> Trecho do texto
◆ ◆ ◆

A validade da demissão durante a pandemia

Sumário

Em razão da pandemia vivenciada em todo o mundo, e a crise econômica oriunda da decretação do estado de calamidade pública e, consequentemente, da paralisação de atividades empresariais, o Governo Federal lançou alguns programas emergenciais na tentativa de conter os impactos causados pela pandemia da Covid-10 no âmbito das relações de trabalho, preservando o emprego e a manutenção das atividades empresariais do País.

O objetivo principal do Governo era preservar o emprego e a renda, garantir a continuidade das atividades empresariais e a manutenção da renda do trabalhador e reduzir o impacto social diante da paralisação de atividades e restrição de mobilidade em todo o País. Em razão disso, muitos acreditaram que estariam com seus empregos assegurados.

Todavia, os impactos causados pela pandemia foram maiores do que o esperado, e muitas empresas precisaram reduzir a mão de obra para garantir a continuidade da atividade empresarial. Em consequência disso, aqueles empregados que discordaram da demissão em razão dos diversos programas lançados pelo Governo, ingressaram com ações trabalhistas requerendo a reversão da demissão e reintegração ao emprego.

Em sede de julgamento de um recurso no processo de Correição Parcial 1000086-94.2021.5.00.0000, o Órgão Especial do Tribunal Superior do Trabalho rejeitou o recurso de um bancário do Banco Bradesco S.A. no Rio de Janeiro (RJ) que pedia para ser reintegrado por ter sido demitido durante a pandemia da covid-19. Segundo ele, o banco havia descumprido o compromisso que previa a manutenção de empregos durante a pandemia, pois havia assumido o compromisso público de manter os vínculos contratuais durante a pandemia, ao aderir ao movimento #nãodemita. O movimento foi lançado no início de abril de 2020 e chegou a engajar milhares de empresas que se comprometeram a não reduzir seus quadros em razão da crise.

◆ ◆ ◆

> Trecho da listagem
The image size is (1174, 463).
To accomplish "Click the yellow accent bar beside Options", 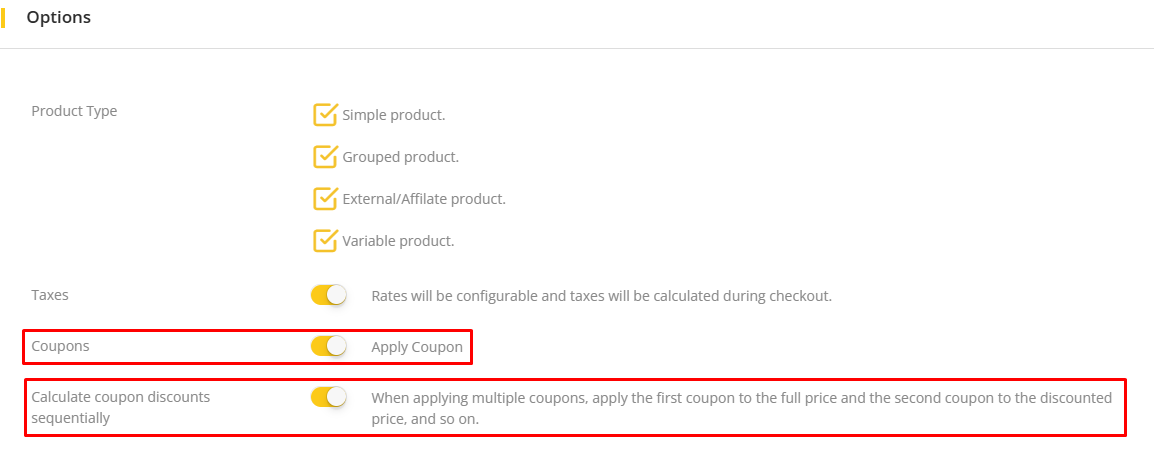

◆ ◆ ◆

> Instruções do exercício
a - Responda às perguntas abaixo com base no texto sobre demissões na pandemia.
(i) Qual órgão rejeitou o recurso do bancário do Banco Bradesco S.A.?
(ii) Quando foi lançado o movimento #nãodemita?
(iii) O que muitas empresas precisaram fazer para garantir a continuidade da atividade empresarial?
b - Explique, com base no texto sobre demissões na pandemia, por que o bancário afirmou que o Banco Bradesco S.A. havia descumprido um compromisso.
A listagem não é necessária para este exercício.

> Respostas
a -
(i) O Órgão Especial do Tribunal Superior do Trabalho.
(ii) No início de abril de 2020.
(iii) Precisaram reduzir a mão de obra.

b - Segundo o bancário, o banco havia assumido publicamente o compromisso de manter os vínculos contratuais durante a pandemia ao aderir ao movimento #nãodemita. Por isso, ao demiti-lo, o banco teria descumprido o compromisso de manutenção de empregos.